Julie, whose creche employs 16 childcare professionals and cares for 95 children, said she can’t afford to pay her staff a fair wage because of high rates and insurance costs.
“I want to pay my girls the money that my girls should be getting but I’m not in a position to do that.
“My rates are 7,000, my insurance is gone up to 10,000 this year. We’ve been given a €5 increase in our ECCE (Early Childcare and Education Scheme) weekly payment in 10 years, but they expect us to pay our girls the money that they should be paid, which is wrong,” she said.
“Our insurance at the beginning was 3,000, and it’s now 10,000. There's been an insurer that's pulled out of the market so there's a monopoly there for the other insurance company, people claiming for things, that’s pushed it up and we're hitting the brunt of it. That's one factor.
“I have 16 staff members. I've had some of them for the 13 years I've been there and they should be on a hell of a lot more money than they are, and I'm not in a position to be able to pay it to them.
“It's hard because you're advertising for staff, and you want good quality, good staff, but there's nobody going into the profession, because they're not getting recognised for the work that they're doing.
“The girls are going off in their own time doing courses. They're getting their higher levels, but they're never going to make that money back that they paid out for their course.
“I have one girl leaving to go into a different profession. None of my staff have left to go to another creche, we are the best employers as we can be and we want to be able to pay them the money that they're entitled to.
Julie added that only nine children from her creche have benefited from the National Childcare Scheme, a statutory entitlement to financial support for families towards the cost of childcare, which came into effect last November.
Childcare provider and lecturer, Mary Doohan McCraith, of Lamha Beaga Montessori, Co Donegal, said the government “should be cherishing and investing” in early years childcare to prevent difficulties that can surface later on as the child grows older.
“What’s happening at the moment is we’re only getting three hours of pay a day.
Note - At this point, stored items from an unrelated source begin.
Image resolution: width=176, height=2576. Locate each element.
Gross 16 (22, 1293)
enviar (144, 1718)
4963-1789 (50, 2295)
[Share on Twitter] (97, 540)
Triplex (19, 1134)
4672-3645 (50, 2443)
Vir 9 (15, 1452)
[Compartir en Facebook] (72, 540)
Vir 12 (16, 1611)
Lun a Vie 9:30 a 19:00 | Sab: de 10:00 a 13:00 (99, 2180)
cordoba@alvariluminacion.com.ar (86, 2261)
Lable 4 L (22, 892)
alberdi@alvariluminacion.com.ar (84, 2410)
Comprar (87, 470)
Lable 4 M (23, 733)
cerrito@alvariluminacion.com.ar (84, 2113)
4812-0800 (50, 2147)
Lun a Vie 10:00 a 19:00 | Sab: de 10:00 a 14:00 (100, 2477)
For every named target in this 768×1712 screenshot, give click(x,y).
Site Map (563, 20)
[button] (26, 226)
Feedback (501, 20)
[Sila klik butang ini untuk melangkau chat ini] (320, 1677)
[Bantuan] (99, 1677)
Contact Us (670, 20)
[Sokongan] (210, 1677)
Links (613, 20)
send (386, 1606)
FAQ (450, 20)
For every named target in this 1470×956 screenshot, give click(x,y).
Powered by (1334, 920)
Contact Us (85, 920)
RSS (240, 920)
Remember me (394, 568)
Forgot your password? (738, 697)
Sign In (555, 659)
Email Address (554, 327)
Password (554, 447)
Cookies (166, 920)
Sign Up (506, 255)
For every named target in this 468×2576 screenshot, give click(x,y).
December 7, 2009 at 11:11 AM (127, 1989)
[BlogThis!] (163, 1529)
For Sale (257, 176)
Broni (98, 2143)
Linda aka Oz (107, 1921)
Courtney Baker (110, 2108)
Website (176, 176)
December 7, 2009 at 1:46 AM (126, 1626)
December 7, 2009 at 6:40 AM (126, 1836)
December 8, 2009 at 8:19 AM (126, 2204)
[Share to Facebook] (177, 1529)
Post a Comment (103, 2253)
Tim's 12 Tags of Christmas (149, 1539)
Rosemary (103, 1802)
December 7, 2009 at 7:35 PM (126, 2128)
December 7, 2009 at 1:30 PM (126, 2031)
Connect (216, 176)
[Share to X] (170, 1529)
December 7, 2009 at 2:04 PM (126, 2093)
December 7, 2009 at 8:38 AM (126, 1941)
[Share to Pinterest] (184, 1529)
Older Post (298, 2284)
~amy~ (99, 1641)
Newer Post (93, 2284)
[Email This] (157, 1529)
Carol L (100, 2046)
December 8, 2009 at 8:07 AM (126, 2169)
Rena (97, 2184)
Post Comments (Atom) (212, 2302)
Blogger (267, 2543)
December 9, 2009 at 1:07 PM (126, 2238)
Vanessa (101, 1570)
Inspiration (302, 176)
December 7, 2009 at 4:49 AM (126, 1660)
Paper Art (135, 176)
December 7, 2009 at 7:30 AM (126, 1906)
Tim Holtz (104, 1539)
We’re only getting €4.60 a child per hour. Out of that, we have to pay our heating, our electricity, our tax, everything has to come out of that.
“They don’t give us any extra for the likes of our planning, our curriculum, our observations. We have to do that outside of school time.
“We feel that the government needs to understand that our children are the richness of our country and we should be cherishing and investing in them.
“Looking at the difficulties that we’re having at adolescence and into adulthood, if we had support in the early years, those difficulties might not be happening.
“With educator’s from level five to 9, there is no pay scale. Regardless of what it is that you’re actually teaching, you’re going to get the same pay. We’re not on a living wage."